Começa a tornar-se caricata a demora na indicação de novos dirigentes da Entidade Reguladora para a Comunicação Social (ERC). Os actuais responsáveis esgotaram a 15 de Dezembro o seu mandato de cinco anos e por isso estão caducados há quase seis meses. São eles o presidente do Conselho Regulador, o senhor juiz conselheiro jubilado Sebastião Póvoas, mais os três vogais que o auxiliam na prestimosa tarefa de controlar a liberdade de imprensa em Portugal: Francisco Azevedo e Silva, Fátima Resende Lima e João Pedro Figueiredo. Além disso, o Conselho Regulador está sem vice-presidente desde há mais de um ano, por morte do jornalista e professor Mário Mesquita, que ocupava o cargo.
Os vogais são sempre indicados pela Assembleia da República — uma escolha cozinhada ao mais alto nível por quem tem mais deputados: PS e PSD. O presidente do Conselho Regulador é depois presumivelmente seleccionado pelos vogais. Neste momento, o PS já propôs novos vogais: Helena Sousa (professora na Universidade do Minho) e Telmo Gonçalves (já funcionário da ERC). Mas o PSD tarda em dizer quem apoia — e assim continua adiado o novo Conselho Regulador.
Diz-se que o partido liderado por Luís Montenegro emperra o caso para manter por mais algum tempo três elementos que lhe são favoráveis: Francisco Azevedo e Silva, Fátima Resende Lima e o meritíssimo Póvoas. É uma hipótese falada nos bastidores. Entretanto, o Tal&Qual soube que haverá mais um motivo para o atraso — e que também envolve Fátima Resende Lima.
A senhora vogal, de 65 anos — casada com Fernando Lima, antigo assessor de Cavaco Silva no Governo e na Presidência da República — está a poucos meses de meter os papéis para a Caixa Geral de Aposentações. Segundo fontes do T&Q, precisa de se manter na ERC para abichar uma pensãozinha mais choruda do que aquela a que teria direito se se reformasse como funcionária da Direcção-Geral do Consumidor, organismo do Ministério da Economia a cujo quadro de pessoal pertence, e ao qual tem estado requisitada.
Actualmente, a vogal recebe da ERC uns estupendos 4.430 euros brutos por mês, mais 1.329 euros de despesas de representação. Já no serviço de origem, onde é técnica superior, o vencimento nunca ultrapassa um máximo de 3.561 euros, segundo as nossas fontes. Ora, a regra das aposentações dos funcionários públicos diz que para cálculo da pensão de velhice conta a média salarial dos últimos dez anos — e se houver uma redução súbita a média sai prejudicada.

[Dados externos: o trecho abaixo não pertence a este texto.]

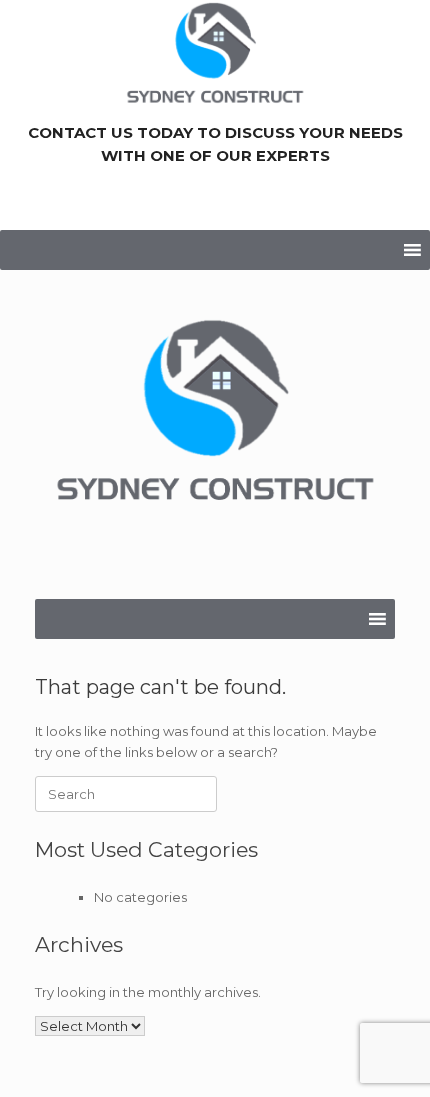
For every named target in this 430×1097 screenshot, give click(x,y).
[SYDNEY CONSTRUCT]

Quer isto dizer que Fátima Resende Lima, que não se coíbe de subscrever decisões que prejudicam a liberdade de imprensa — incluindo uma deliberação de 27 de Abril contra o T&Q —, não se importa, afinal, no exercício de funções, de se envolver numa situação de ética criativa.

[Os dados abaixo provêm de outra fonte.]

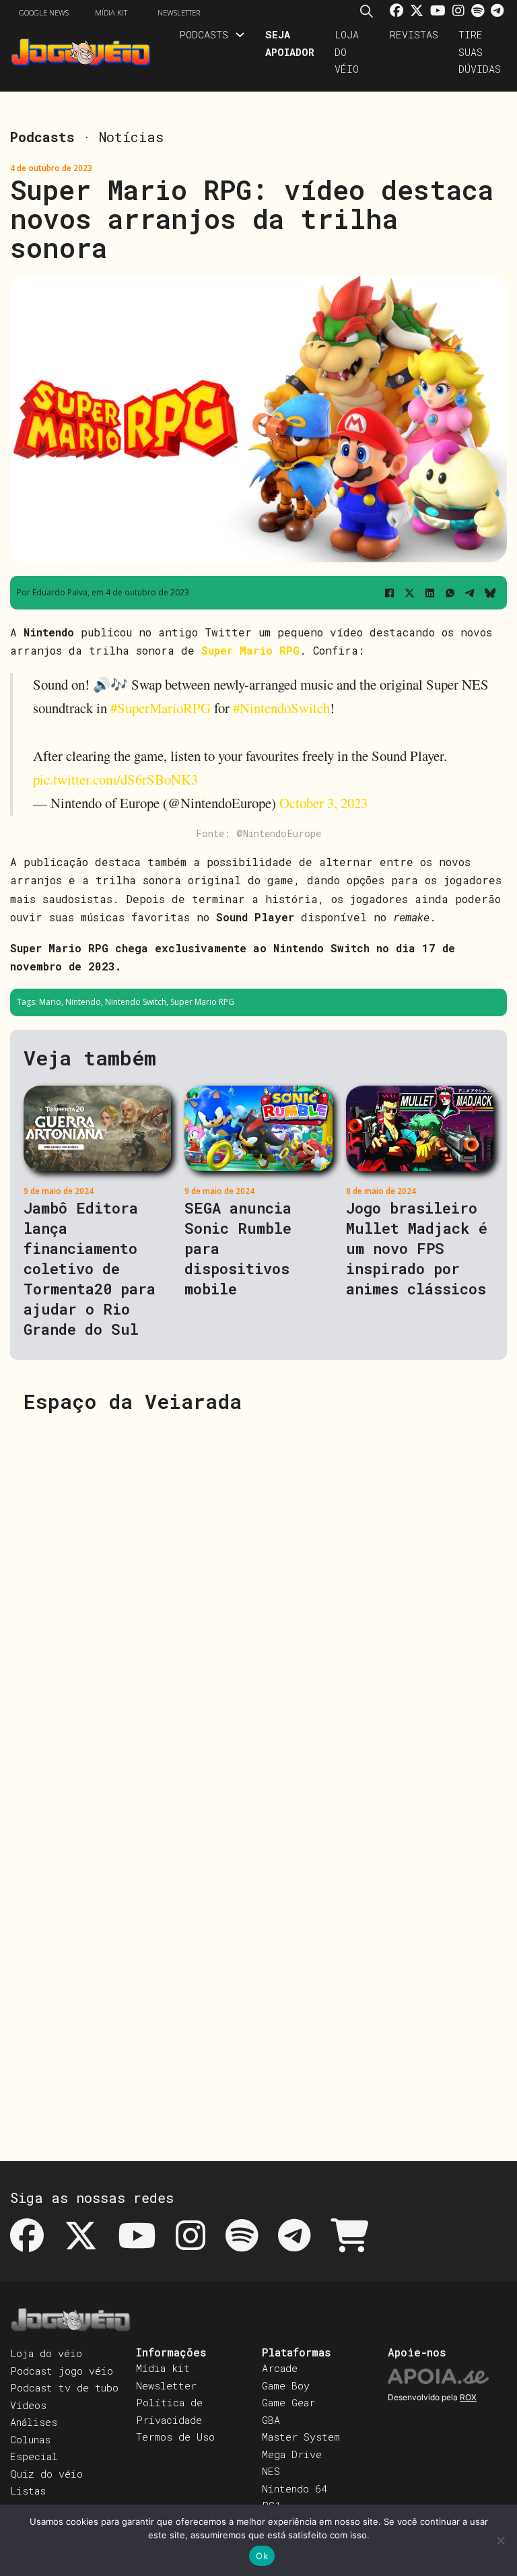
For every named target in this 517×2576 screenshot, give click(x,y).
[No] (500, 2540)
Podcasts (203, 34)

A entidade reguladora recusou-se a dizer-nos qual a situação face à reforma de Fátima Resende Lima — e dos outros dois vogais —, invocando a protecção de dados. Perante a nossa insistência para que aos vogais fosse pedida autorização, a ERC remeteu-se ao silêncio, o que mostra o seu interesse em dar esclarecimentos públicos.
Fátima Resende Lima diz que “a interpretação feita pelo T&Q é absolutamente abusiva porque não há nenhum facto que a sustente”. Mas não apresenta factos que sustentem outra interpretação. Argumenta que a substituição de anteriores membros do Conselho Regulador da ERC “esteve longe de ser imediata”, sugerindo assim que os atrasos no passado servem de justificação ao atraso actual. Mesmo que o argumento seja verdadeiro — e é —, não se percebe que relação tem com o tema da reforma da vogal.
Ao longo das décadas, Fátima Resende Lima, que é licenciada em Direito, tornou-se especialista em sobreviver em cargos que dependem de nomeação partidária — no seu caso, o PSD. Entre 1995 e 2002 esteve na Alta Autoridade para a Comunicação Social (que em 2005 veio a dar origem à ERC). Dali saltou para chefe de gabinete do grupo parlamentar do PSD, de 2002 a 2005.
Em Janeiro de 2012, depois de meses de pedidos fracassados ao Governo social-democrata para que a indicassem como vogal da ERC, ascendeu a directora-executiva da instituição — só com votos favoráveis dos então membros do Conselho Regulador afectos ao PSD. Finalmente, em 2018, subiu a vogal, onde agora se mantém de mandato caducado e sem ter pedido exoneração do cargo desde que terminou o seu prazo.